The Delusional Hope That Keeps Me Going

If you’ve been here a minute, you already know this: I spend all my extra time, money, energy, sanity, and brain cells on bracelets. Every spare dollar? Beads. Every spare hour? Taking 97 photos I hate, deleting them, and then somehow deciding the solution is ordering more beads. Every ounce of creativity I have goes straight into this tiny business that is absolutely not helping me financially but is definitely running my entire personality.

People see the cute stacks and the finished photos. They do not see me crawling around my bed like a cracked-out raccoon trying to find the one tiny bead that rolled away. They don’t see me editing a video for two hours just for it to get 32 views. They don’t see the Amazon driver showing up at my door like he’s on a first-name basis with me because I “finally found the perfect something” that will definitely, absolutely help this take off.

I pour literally everything into this little business. Not because it’s profitable (trust me, one $10 sale a week is not paying anyone’s rent), but because it’s meaningful to me. It helps keep me clean. It’s my recovery, my creativity, my sanity, my joy, and my hope all wrapped up into tiny wearable reminders. These little reminders carried me through some of the hardest parts of my life, and they still do. I want to share them with the world — all the way to the jewelry aisle at Target one day. Your girl has a dream. A big one.

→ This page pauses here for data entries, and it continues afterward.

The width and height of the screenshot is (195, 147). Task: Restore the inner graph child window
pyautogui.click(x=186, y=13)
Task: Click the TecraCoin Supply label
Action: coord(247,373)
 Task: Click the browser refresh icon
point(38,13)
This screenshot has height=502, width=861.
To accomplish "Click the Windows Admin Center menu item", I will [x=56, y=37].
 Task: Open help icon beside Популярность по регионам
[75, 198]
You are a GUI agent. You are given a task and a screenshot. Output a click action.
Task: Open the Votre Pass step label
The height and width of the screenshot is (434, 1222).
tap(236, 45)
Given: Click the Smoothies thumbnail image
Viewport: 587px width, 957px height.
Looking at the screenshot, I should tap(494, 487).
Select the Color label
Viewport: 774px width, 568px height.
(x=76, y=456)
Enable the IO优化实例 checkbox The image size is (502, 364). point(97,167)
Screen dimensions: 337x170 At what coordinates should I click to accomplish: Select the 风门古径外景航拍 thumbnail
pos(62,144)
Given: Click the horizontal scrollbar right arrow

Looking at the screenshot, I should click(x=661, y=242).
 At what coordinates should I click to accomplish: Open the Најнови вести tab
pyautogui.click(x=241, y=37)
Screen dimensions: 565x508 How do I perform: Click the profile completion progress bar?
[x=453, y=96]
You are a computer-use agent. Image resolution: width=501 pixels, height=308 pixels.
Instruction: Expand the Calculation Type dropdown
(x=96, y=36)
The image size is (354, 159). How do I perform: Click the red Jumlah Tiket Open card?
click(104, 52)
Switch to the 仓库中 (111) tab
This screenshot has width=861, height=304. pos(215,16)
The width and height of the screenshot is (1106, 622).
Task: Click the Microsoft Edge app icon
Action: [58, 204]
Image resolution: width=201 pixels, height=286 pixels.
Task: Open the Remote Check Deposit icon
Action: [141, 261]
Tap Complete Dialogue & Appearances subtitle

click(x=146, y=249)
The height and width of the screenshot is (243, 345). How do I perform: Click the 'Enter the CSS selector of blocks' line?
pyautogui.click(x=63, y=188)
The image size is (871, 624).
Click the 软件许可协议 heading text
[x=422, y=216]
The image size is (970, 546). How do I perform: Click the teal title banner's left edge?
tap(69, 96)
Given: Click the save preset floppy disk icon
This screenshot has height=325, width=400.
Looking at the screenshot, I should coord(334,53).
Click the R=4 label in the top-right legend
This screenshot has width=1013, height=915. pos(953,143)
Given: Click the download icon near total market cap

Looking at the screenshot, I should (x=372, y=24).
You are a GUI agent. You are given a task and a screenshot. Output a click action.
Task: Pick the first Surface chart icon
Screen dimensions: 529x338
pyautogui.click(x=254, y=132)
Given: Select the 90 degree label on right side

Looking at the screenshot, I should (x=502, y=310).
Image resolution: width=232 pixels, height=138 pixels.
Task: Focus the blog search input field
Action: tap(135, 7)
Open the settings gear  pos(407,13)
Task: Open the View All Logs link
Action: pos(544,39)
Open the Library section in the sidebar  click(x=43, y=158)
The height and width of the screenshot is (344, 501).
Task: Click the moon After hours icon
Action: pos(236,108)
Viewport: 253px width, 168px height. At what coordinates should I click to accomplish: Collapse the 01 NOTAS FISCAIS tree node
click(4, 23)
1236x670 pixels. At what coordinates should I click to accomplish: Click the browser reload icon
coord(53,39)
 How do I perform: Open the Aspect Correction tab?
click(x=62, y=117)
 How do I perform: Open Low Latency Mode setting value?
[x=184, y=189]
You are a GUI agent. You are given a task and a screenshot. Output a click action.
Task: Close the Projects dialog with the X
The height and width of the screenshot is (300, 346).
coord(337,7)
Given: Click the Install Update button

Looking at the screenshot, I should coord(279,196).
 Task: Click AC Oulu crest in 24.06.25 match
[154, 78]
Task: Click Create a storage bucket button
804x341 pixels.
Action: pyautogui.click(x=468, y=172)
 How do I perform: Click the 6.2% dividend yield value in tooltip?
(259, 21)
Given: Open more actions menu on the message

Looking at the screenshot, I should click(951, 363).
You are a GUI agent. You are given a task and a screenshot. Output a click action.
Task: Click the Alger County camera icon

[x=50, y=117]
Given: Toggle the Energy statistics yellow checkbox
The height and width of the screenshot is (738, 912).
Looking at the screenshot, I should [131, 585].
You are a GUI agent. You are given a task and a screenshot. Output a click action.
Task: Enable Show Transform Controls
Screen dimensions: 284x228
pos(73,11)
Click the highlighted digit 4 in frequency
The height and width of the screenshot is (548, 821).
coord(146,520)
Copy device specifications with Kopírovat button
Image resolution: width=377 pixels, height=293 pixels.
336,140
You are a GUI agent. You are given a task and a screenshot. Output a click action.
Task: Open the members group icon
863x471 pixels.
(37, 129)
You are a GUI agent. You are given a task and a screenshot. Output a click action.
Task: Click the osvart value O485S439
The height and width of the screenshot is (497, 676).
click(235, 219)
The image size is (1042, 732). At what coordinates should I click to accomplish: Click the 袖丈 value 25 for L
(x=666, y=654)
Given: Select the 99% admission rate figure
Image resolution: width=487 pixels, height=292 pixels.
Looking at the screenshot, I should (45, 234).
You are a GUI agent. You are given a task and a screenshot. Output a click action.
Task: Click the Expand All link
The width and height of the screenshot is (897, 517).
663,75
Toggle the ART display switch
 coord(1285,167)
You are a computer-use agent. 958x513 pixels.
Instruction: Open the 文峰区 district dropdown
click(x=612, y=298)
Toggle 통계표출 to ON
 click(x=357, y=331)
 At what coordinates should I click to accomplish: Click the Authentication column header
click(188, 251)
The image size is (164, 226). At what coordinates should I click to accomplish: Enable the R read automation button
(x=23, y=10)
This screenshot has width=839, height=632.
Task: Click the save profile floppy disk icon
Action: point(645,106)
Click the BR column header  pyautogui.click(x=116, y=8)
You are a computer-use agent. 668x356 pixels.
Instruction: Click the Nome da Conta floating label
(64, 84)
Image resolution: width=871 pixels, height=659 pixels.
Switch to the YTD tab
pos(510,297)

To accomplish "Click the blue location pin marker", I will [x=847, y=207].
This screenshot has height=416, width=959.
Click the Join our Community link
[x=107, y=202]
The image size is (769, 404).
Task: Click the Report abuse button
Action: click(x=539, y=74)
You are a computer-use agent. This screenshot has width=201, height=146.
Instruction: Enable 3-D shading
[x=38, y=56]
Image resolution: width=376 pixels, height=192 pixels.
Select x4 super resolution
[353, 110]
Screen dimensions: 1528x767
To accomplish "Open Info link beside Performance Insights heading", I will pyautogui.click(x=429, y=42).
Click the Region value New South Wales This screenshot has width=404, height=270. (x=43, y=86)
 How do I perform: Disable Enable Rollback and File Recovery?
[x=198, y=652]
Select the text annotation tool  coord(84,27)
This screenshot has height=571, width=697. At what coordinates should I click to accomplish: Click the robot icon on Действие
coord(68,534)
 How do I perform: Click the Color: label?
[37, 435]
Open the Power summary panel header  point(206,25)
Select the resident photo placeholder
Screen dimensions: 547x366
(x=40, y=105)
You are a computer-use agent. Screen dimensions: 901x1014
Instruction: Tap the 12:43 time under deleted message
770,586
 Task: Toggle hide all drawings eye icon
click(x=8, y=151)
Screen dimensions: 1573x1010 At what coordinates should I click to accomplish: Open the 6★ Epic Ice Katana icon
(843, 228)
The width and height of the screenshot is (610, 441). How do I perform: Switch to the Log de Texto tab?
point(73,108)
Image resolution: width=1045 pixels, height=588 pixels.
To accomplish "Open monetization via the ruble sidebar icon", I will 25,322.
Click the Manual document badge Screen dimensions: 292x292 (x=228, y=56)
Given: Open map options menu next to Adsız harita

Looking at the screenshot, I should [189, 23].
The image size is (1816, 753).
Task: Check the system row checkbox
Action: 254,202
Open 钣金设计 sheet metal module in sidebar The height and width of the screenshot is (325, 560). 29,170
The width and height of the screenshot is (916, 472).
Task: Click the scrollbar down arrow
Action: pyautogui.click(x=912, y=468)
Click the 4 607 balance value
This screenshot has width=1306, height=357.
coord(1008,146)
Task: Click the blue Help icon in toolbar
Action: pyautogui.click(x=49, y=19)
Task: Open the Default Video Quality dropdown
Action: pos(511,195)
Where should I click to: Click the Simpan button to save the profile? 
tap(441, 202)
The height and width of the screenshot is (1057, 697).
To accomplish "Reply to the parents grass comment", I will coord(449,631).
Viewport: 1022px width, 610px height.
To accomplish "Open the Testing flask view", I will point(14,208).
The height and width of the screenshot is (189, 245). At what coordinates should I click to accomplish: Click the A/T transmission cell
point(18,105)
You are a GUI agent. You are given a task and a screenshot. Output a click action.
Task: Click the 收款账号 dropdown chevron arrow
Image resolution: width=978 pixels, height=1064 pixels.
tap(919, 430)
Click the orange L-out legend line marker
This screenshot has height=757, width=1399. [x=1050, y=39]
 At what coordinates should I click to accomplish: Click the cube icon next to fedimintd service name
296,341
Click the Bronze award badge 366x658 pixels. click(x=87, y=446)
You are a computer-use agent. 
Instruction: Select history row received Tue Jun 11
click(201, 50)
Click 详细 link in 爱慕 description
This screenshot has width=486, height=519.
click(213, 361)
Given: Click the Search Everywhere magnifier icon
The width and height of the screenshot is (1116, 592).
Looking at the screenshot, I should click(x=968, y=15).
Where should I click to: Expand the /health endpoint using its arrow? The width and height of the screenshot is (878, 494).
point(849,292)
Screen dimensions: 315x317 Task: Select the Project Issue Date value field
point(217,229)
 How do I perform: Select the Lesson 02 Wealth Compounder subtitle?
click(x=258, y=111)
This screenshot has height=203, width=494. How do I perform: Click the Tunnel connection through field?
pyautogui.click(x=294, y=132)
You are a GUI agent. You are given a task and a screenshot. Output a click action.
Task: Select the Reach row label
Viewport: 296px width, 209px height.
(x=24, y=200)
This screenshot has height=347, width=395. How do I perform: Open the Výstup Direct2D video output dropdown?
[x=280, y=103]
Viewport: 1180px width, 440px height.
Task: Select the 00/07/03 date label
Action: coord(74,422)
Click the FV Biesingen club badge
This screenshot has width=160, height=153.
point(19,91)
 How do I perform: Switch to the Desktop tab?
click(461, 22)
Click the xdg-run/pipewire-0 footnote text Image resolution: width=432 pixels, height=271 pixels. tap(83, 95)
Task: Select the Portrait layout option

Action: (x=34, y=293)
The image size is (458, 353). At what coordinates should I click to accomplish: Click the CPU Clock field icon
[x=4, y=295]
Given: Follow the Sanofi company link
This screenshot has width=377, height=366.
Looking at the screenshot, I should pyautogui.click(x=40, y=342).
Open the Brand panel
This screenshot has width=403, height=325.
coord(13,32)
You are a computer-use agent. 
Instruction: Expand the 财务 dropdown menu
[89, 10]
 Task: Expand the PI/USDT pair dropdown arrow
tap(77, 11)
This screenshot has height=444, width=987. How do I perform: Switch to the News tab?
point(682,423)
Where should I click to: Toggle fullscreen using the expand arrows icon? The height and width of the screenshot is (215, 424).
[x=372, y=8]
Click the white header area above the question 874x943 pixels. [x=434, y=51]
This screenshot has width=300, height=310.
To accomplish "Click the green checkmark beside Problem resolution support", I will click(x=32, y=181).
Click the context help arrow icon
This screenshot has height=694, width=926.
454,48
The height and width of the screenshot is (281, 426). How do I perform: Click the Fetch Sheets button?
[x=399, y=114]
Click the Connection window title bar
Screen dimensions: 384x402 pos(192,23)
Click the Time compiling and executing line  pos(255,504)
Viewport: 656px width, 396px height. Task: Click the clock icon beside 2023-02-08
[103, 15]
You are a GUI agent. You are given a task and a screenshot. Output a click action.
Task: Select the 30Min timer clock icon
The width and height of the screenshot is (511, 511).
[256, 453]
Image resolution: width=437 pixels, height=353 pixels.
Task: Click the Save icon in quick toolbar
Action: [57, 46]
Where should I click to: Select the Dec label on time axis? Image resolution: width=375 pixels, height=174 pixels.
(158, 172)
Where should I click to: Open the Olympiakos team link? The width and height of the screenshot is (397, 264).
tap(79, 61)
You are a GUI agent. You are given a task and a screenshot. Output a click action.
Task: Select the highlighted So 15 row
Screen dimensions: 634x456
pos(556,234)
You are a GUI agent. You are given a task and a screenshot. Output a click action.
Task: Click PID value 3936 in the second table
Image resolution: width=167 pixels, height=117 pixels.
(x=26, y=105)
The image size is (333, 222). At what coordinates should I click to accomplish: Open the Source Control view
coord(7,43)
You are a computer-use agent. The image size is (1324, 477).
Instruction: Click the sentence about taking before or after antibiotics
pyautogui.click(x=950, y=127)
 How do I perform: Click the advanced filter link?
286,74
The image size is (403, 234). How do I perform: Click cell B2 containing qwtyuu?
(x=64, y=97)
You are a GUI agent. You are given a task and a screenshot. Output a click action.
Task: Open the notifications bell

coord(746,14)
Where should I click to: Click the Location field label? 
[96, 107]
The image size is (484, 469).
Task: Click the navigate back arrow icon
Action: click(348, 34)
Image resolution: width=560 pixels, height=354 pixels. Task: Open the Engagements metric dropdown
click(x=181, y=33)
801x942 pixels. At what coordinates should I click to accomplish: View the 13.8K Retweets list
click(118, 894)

But the truth is… I’m not making any money. Honestly, I’m losing money. I sell my bracelets for $10 and then I go buy beads from Hobby Lobby and Michaels like I’m a millionaire. Even on my best month, I barely cover Shopify, Etsy, the apps I need, and supplies. My time? Oh no, that’s charity work at this point... which is fine, for now. I have been SO blessed to have a mom who believes in me and shows up for me in ways I can’t even put into words. She is so incredibly generous, and she covers my bills while I finish my degree.

I’ve always worked. I’ve always been independent. I’ve always paid my own way. So needing help right now has been… humbling. Painfully humbling. But my mom has stepped in with so much love and so much faith in me that it breaks my heart in the best way. She believes in me on the days I don’t believe in myself. She shows up in ways I can’t even put into words, and I truly don’t know how I would be doing any of this without her.

And as grateful as I am, I also know this isn’t forever. I’ve got one semester left until I graduate with my AA. Then it’s time to go back to work. In a perfect version of my life, my little monetized Facebook page and this bracelet business would help support me while I get my bachelor’s and eventually my master’s — so I can stay super full-time in school and put all of my energy into the future I’m trying to build.

Because I want this. I want to make a real life for myself. I want to build something that matters. I want to be self-sufficient. I want to help people. I want to inspire people. And I want my bracelets — the same little reminders that helped pull me out of some very dark places — to become something bigger than I ever thought possible. I want people all over the world wearing them. I want them in boutiques. I want them in Target. I want the whole thing.

I know social media can be life-changing. I follow girls on here with little businesses just like mine — except theirs blew all the way up. They’re successful-successful. “Quit their job, bought a house, sold out their launch in 19 seconds” successful. And I sit there watching like… Why can’t that be me?

But the truth is…
It can be me.
Some days I believe it so hard it feels like mainlining hope. I start thinking, “Okay, if I just stay clean, keep doing the next right thing, keep showing up, God is gonna make all my wildest dreams come true.” And suddenly I’m motivated, inspired, borderline delusional — in a cute, productive way. I start to believe it's going to happen with my whole entire heart.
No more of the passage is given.